The Geomancer

11/3/10

How To Change Your Brain

Not a late Halloween/Frankenstein themed post.

Nearly twenty years ago now I spent some time with the acclaimed Vietnam war photographer Tim Page. He told me how an exploding shell sent a piece of shrapnel through his head and tore out about a third of his brain. Afterwards, he couldn't walk, talk, write, and had to re-learn all his functions. But re-learn he did, over time, and the neural mechanism for each activity shifted to a new part of the brain, a recognised effect. When I met him, you couldn't tell he'd been so devastatingly injured.

That discussion was part of an ongoing fascination I've had with consciousness studies. It's a science that's been through one or two revolutions over the years. For instance, one of those things that everyone knows is that brain cells can't be regenerated. That's based on a piece of 1928 research which was completely turned on its head seventy years later.

Thus, this:

"As Sharon Begley remarked in her book, Train Your Mind, Change Your Brain, "The discovery overturned generations of conventional wisdom in neuroscience. The human brain is not limited to the neurons it is born with, or even the neurons that fill in after the explosion of brain development in early childhood." What the researchers discovered was that within each of our brains there exists a population of neural stem cells which are continually replenished and can differentiate into brain neurons. Simply stated, we are all experiencing brain stem cell therapy every moment of our lives."

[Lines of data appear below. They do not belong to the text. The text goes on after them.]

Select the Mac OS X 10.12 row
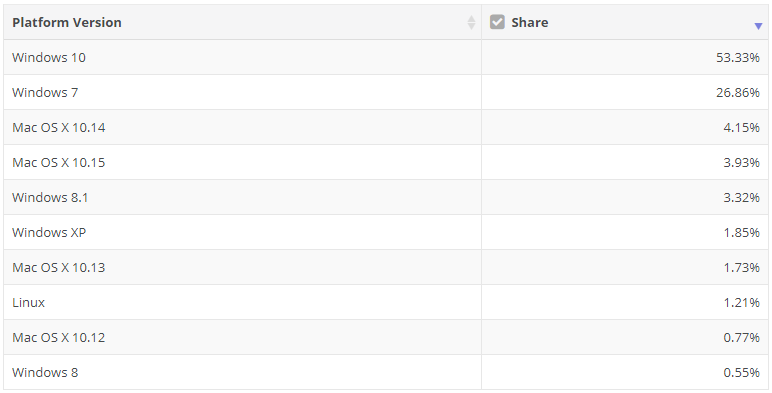 tap(386, 337)
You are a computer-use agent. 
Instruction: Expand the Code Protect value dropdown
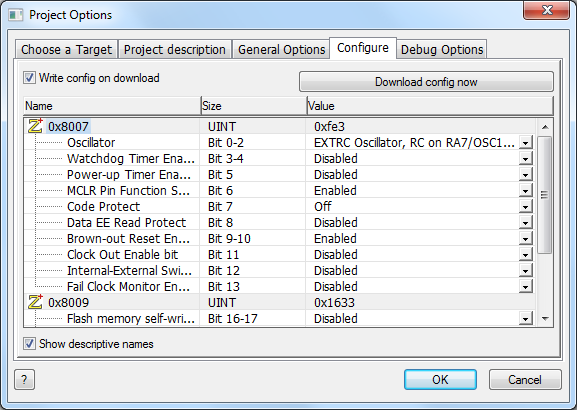pyautogui.click(x=525, y=206)
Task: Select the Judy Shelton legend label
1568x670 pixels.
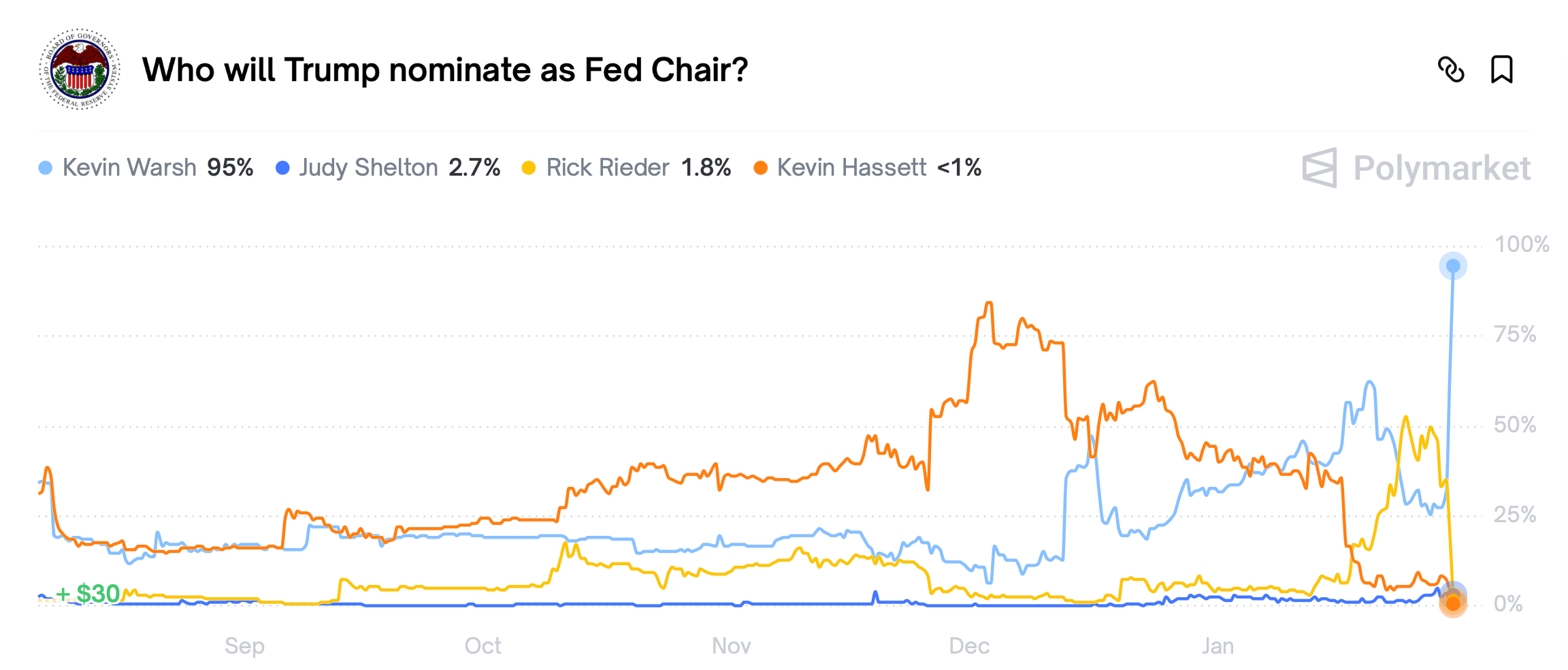Action: (x=368, y=168)
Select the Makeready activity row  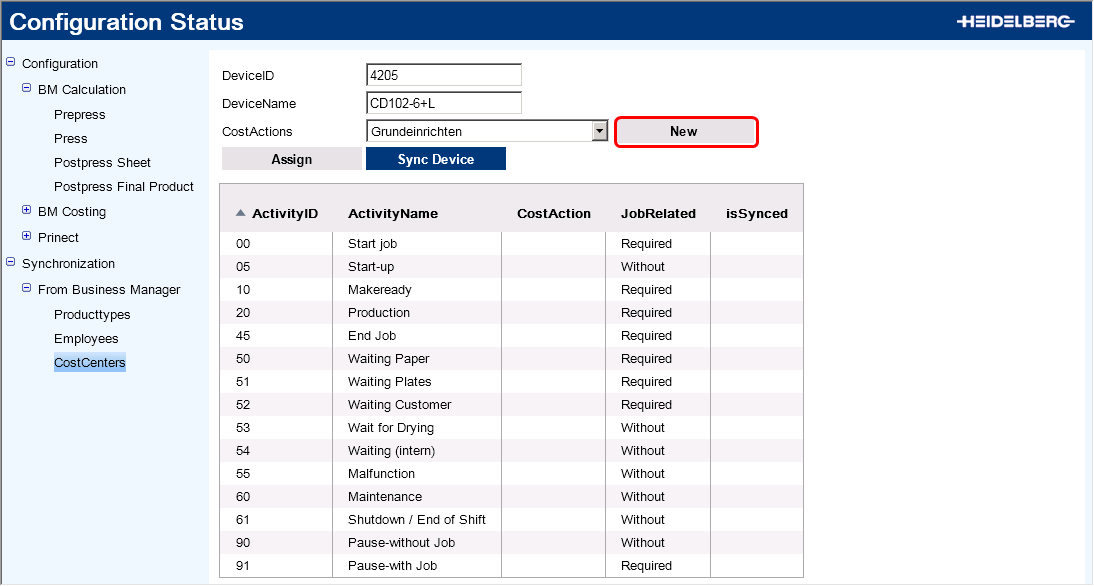click(379, 290)
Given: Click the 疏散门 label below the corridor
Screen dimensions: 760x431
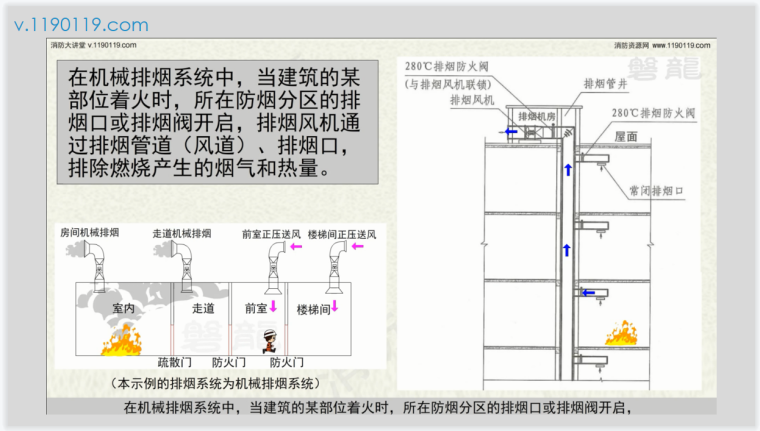Looking at the screenshot, I should coord(175,362).
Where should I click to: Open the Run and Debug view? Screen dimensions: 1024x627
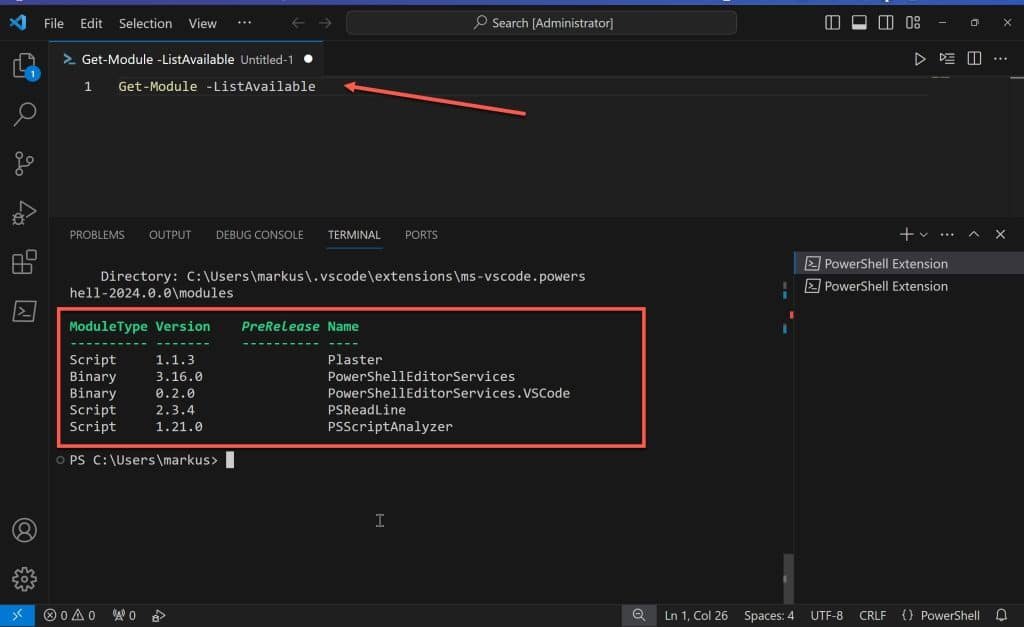23,212
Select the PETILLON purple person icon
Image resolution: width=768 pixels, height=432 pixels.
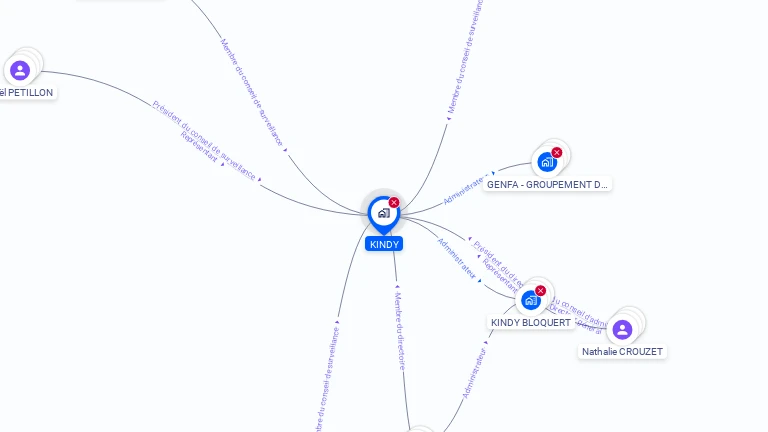20,70
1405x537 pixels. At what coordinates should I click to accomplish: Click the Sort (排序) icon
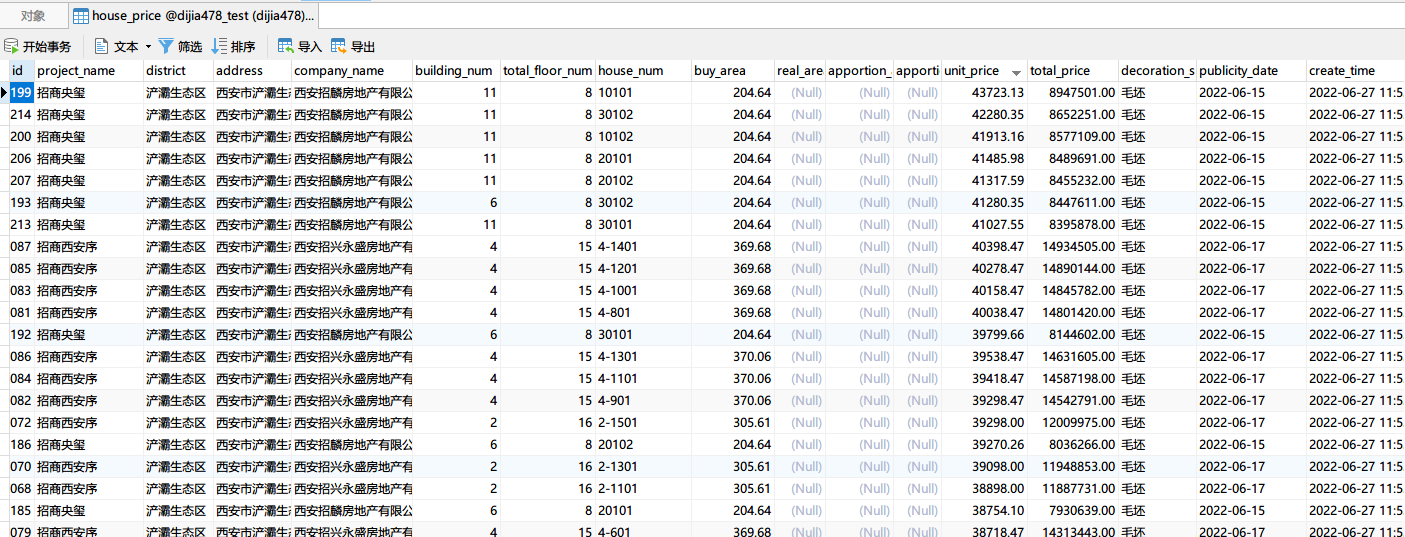click(219, 46)
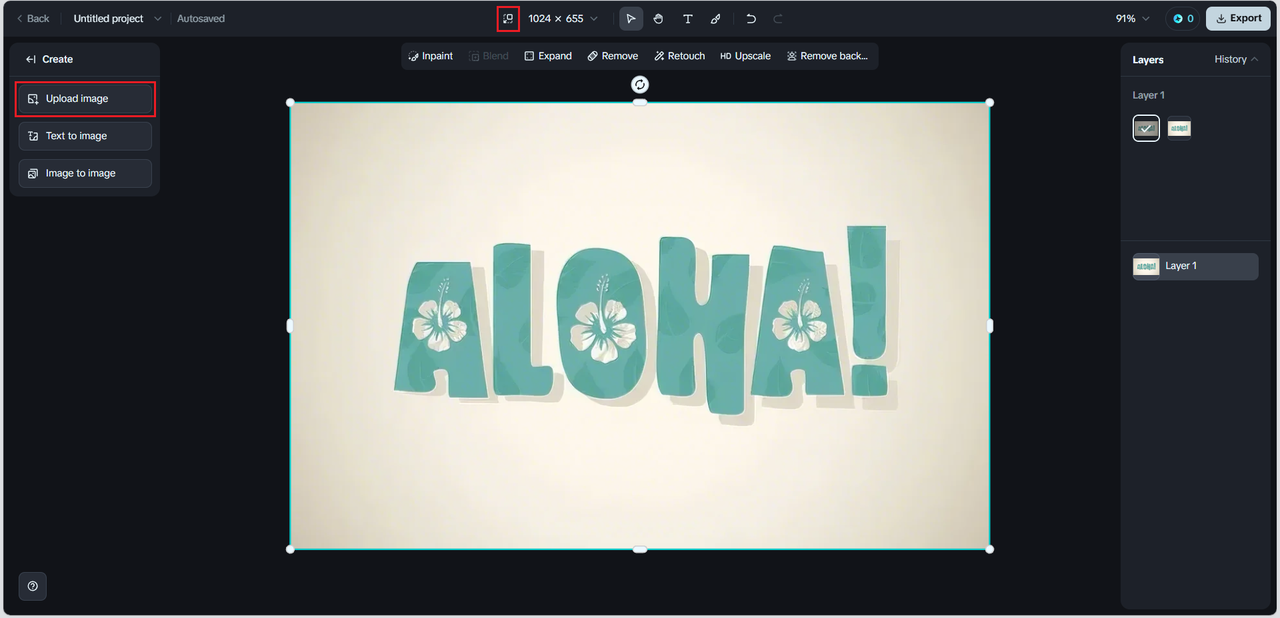Open the Inpaint tool

(431, 56)
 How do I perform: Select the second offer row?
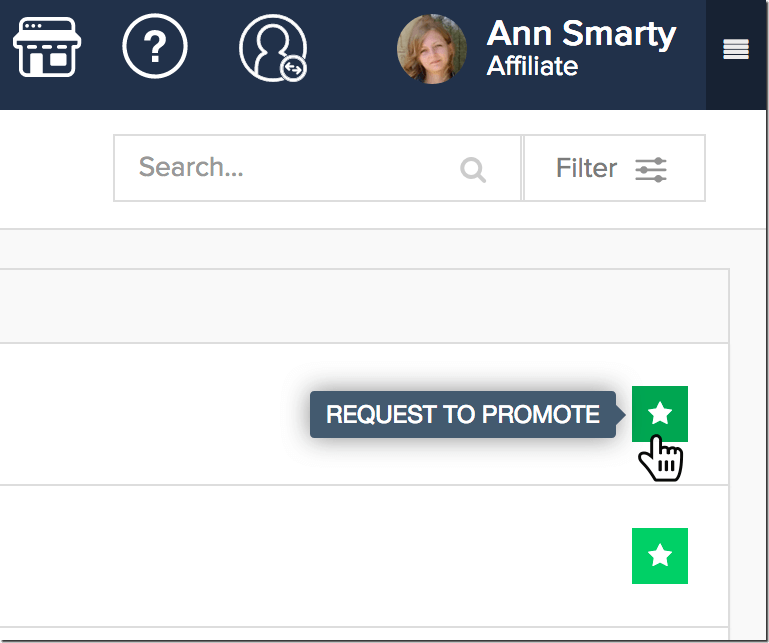click(364, 556)
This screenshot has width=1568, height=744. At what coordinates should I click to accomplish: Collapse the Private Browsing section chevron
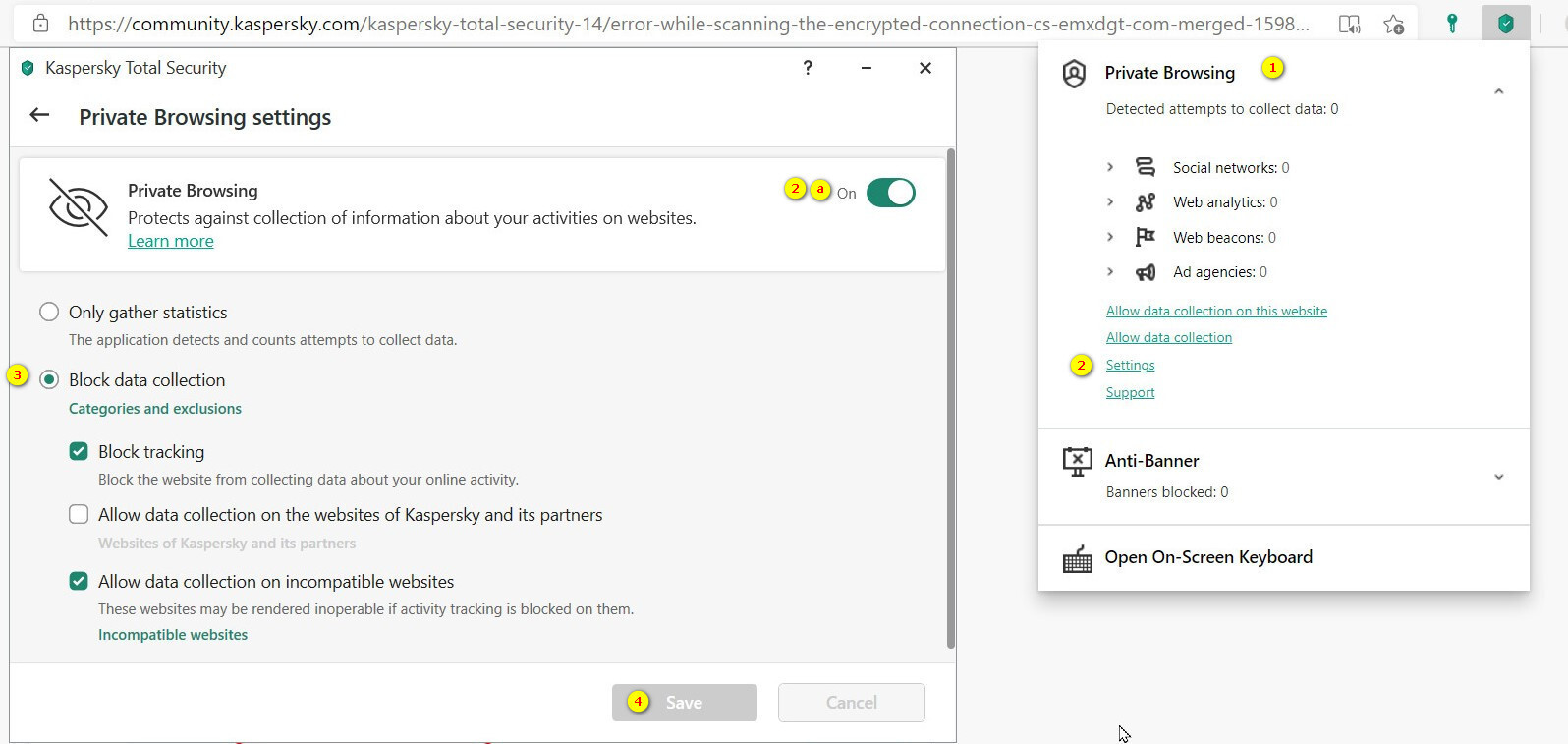[x=1498, y=91]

The book by Newsweek science writer Begley looks interesting: "Contrary to popular belief, we have the power to literally change our brains by changing our minds. Recent pioneering experiments in neuroplasticity–the ability of the brain to change in response to experience–reveal that the brain is capable of altering its structure and function, and even of generating new neurons, a power we retain well into old age. The brain can adapt, heal, renew itself after trauma, compensate for disabilities, rewire itself to overcome dyslexia, and break cycles of depression and OCD. And as scientists are learning from studies performed on Buddhist monks, it is not only the outside world that can change the brain, so can the mind and, in particular, focused attention through the classic Buddhist practice of mindfulness."